Poderíamos fazer observações análogas relativamente a Jaspers. Jaspers insiste no facto de a liberdade existir neste domínio intermediário que é o domínio da existência; mas há um domínio superior ao da existência, um domínio análogo ao da graça kierkegaardiana, é o domínio da transcendência, e, nele, já não há possível, já não há liberdade. Há um esvaimento da liberdade neste domínio superior que é o da transcendência. Há um malogro da liberdade, diz Jaspers, precisamente porque há para além da existência a esfera da transcendência. A liberdade é um movimento que se dirige para a sua própria negação, para o seu apagamento, para que a transcendência se exprima. A liberdade é a aparência esvaída da transcendência. A liberdade quase se apaga, desde o momento que aparece; e, sendo ela própria um dos mais altos graus do ser, participa do caracter dessas expressões mais altas que é o de só aparecerem por súbitos clarões.

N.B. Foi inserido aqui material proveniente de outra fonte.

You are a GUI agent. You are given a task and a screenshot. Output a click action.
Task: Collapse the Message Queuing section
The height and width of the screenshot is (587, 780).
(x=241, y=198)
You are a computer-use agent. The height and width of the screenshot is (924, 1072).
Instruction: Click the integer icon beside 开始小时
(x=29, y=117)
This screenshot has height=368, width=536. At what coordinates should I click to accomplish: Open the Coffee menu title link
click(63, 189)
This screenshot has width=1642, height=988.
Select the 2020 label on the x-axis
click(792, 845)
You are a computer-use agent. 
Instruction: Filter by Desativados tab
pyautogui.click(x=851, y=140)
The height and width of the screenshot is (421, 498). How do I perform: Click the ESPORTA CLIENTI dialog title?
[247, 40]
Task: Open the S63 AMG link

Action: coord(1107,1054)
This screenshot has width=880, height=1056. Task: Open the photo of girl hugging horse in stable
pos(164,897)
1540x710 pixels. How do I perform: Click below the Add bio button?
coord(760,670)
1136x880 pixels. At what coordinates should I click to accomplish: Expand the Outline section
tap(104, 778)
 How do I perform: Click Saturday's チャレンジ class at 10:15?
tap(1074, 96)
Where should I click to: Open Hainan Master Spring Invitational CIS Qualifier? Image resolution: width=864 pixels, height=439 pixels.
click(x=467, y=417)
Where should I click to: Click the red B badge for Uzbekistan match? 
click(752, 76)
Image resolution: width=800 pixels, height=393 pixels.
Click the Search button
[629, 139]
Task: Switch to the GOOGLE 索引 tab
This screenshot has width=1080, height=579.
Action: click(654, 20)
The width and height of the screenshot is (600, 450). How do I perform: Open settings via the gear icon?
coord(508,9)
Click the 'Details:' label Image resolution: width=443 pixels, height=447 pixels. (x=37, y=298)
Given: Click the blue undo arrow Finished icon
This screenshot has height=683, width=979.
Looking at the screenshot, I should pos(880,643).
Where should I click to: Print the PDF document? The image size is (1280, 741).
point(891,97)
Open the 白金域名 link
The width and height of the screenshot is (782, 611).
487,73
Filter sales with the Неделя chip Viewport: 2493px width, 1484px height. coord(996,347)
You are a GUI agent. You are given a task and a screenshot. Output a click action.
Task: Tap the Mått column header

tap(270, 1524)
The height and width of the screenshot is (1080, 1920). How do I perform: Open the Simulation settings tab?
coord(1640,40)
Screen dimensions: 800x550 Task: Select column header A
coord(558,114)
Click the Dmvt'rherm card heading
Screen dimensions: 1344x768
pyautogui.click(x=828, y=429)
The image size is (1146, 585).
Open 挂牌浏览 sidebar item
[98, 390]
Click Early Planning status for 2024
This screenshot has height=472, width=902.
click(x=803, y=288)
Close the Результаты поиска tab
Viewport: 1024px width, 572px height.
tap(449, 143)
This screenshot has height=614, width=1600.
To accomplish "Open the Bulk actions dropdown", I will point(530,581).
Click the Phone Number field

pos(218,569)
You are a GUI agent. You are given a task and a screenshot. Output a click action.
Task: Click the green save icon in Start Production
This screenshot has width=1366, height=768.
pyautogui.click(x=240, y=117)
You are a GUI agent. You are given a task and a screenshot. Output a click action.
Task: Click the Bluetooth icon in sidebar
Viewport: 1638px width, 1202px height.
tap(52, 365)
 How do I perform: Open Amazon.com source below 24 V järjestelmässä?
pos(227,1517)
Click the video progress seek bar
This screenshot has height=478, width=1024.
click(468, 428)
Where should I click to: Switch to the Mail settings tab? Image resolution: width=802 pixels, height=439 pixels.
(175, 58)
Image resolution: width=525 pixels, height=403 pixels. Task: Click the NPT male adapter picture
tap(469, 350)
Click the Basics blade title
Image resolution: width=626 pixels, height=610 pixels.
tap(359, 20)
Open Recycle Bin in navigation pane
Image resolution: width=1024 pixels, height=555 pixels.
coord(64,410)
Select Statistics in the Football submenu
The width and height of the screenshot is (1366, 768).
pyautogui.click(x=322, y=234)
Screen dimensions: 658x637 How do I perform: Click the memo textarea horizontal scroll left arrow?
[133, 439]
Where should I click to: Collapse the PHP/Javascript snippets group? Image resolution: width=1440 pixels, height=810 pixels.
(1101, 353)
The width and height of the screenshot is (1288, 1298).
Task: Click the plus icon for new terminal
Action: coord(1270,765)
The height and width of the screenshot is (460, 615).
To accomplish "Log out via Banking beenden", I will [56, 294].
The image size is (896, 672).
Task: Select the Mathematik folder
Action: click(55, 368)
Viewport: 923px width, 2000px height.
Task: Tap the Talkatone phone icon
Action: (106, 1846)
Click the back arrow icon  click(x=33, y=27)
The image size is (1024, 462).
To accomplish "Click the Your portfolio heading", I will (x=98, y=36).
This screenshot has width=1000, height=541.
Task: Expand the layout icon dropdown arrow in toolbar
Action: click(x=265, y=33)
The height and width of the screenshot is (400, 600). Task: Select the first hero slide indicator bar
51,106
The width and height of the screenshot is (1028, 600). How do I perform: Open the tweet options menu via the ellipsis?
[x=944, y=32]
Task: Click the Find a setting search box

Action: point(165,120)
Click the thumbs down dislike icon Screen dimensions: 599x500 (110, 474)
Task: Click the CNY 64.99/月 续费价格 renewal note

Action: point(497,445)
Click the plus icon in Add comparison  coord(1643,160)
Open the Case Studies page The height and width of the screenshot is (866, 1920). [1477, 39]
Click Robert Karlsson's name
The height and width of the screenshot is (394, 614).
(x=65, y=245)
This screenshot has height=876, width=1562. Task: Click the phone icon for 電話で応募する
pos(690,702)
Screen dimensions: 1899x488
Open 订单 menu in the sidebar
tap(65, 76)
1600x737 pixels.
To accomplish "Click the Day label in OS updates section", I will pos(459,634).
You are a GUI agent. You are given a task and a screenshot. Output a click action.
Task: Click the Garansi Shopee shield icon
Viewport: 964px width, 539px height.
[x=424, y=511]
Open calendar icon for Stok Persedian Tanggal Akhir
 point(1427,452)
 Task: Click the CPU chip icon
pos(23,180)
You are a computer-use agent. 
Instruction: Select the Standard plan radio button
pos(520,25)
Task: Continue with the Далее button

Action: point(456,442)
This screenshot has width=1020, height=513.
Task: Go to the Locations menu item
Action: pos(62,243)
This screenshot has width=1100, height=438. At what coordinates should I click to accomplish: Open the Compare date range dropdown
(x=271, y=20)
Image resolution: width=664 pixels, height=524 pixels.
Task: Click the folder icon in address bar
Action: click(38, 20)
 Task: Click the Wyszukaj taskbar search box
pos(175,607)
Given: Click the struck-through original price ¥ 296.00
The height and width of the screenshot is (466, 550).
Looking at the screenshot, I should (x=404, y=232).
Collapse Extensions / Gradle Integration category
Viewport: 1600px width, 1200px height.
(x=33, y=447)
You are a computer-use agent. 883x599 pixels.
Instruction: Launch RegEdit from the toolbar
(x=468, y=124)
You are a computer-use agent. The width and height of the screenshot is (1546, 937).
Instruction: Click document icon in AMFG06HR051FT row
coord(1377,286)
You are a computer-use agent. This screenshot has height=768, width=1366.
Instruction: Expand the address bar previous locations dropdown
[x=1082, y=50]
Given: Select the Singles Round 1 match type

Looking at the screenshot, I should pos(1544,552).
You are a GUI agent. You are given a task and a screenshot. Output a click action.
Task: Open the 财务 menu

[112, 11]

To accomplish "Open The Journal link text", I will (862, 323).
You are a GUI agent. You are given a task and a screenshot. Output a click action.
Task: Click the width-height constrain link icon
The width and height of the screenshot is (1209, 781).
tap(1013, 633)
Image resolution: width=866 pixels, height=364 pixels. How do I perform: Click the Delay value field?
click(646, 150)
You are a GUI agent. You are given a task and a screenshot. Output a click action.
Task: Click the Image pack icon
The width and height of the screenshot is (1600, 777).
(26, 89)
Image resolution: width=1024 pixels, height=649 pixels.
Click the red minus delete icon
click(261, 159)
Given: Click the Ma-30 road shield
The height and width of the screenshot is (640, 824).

Por outro lado, nos nossos atos de liberdade mais profundos não temos o sentimento de nos escolhermos a nós próprios. Quando estamos no que poderíamos chamar o mais alto ponto da liberdade, já não temos o sentimento de escolha, mas, verdadeiramente, o sentimento de não poder querer de outro modo. E esta é já uma ideia em que tinha insistido Kierkegaard. Para além da escolha, há, portanto, qualquer coisa: há a não-escolha, superior à escolha. Nos nossos mais altos atos de liberdade temos o sentimento de que já não agimos por nós próprios, de que agimos por uma força que já não é apenas a nossa; e é então que temos o sentimento, pela nossa própria escolha, de ter atingido a região em que já não podemos escolher. É um dos sentidos nos quais se pode dizer que a liberdade, na filosofia de Jaspers, quando atinge o seu ponto extremo, conduz ao aparecimento dessa região onde já não há possibilidade, onde já não há liberdade, e que é a região da transcendência. Eis um segundo elemento que diminui, em Jaspers, assim como o diminui em Kierkegaard, o lugar da liberdade.